→ **Material provided**:
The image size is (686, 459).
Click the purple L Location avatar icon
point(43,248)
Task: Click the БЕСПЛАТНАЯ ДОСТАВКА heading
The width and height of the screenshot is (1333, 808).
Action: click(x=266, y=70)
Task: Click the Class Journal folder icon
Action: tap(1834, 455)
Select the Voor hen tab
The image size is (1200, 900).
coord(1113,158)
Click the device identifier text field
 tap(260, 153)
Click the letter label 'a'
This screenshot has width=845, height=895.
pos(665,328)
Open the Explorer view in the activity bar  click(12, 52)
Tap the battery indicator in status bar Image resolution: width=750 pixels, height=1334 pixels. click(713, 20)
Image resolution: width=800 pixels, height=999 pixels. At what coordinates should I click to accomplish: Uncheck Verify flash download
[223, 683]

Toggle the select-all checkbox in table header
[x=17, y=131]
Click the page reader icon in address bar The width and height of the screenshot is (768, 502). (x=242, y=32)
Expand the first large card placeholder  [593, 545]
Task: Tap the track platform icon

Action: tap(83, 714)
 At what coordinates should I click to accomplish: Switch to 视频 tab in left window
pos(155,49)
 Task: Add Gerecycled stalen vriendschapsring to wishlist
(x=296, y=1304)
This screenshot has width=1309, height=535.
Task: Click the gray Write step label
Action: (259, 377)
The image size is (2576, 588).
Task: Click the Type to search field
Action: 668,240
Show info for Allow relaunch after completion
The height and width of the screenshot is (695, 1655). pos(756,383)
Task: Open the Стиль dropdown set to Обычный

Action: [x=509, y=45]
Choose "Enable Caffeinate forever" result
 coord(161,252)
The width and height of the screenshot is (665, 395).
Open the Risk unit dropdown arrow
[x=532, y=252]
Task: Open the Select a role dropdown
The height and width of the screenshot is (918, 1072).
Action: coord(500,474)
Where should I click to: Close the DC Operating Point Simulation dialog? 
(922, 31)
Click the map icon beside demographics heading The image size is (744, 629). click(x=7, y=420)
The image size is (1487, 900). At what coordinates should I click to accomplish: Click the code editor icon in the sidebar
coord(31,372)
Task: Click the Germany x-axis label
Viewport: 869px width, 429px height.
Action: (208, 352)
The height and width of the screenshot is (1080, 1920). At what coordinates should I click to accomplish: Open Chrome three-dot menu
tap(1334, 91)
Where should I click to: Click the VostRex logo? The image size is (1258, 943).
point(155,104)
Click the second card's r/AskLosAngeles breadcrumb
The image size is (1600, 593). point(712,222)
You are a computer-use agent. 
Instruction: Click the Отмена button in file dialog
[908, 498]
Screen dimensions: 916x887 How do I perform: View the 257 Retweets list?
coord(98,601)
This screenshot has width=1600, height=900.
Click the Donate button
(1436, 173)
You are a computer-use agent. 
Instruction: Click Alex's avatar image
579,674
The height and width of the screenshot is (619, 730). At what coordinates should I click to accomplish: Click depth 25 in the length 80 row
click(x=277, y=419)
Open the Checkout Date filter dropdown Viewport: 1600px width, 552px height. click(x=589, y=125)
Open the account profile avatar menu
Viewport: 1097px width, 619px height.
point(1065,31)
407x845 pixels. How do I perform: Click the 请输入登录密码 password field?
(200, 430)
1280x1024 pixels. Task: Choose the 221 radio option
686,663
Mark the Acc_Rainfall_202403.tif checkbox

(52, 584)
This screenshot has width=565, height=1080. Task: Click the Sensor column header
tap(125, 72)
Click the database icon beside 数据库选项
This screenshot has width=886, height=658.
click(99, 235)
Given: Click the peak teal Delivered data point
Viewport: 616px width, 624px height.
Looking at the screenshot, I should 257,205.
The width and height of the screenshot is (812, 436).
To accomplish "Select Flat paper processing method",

→ **Exercise details**: Please retype the data exactly as it stands, from its first line down to the line that contains "Open the Explorer", then stop.

→ **Task solution**:
The image size is (686, 459).
Click the purple L Location avatar icon
point(43,248)
Task: Click the БЕСПЛАТНАЯ ДОСТАВКА heading
The width and height of the screenshot is (1333, 808).
Action: click(x=266, y=70)
Task: Click the Class Journal folder icon
Action: tap(1834, 455)
Select the Voor hen tab
The image size is (1200, 900).
coord(1113,158)
Click the device identifier text field
 tap(260, 153)
Click the letter label 'a'
This screenshot has width=845, height=895.
pos(665,328)
Open the Explorer view in the activity bar  click(12, 52)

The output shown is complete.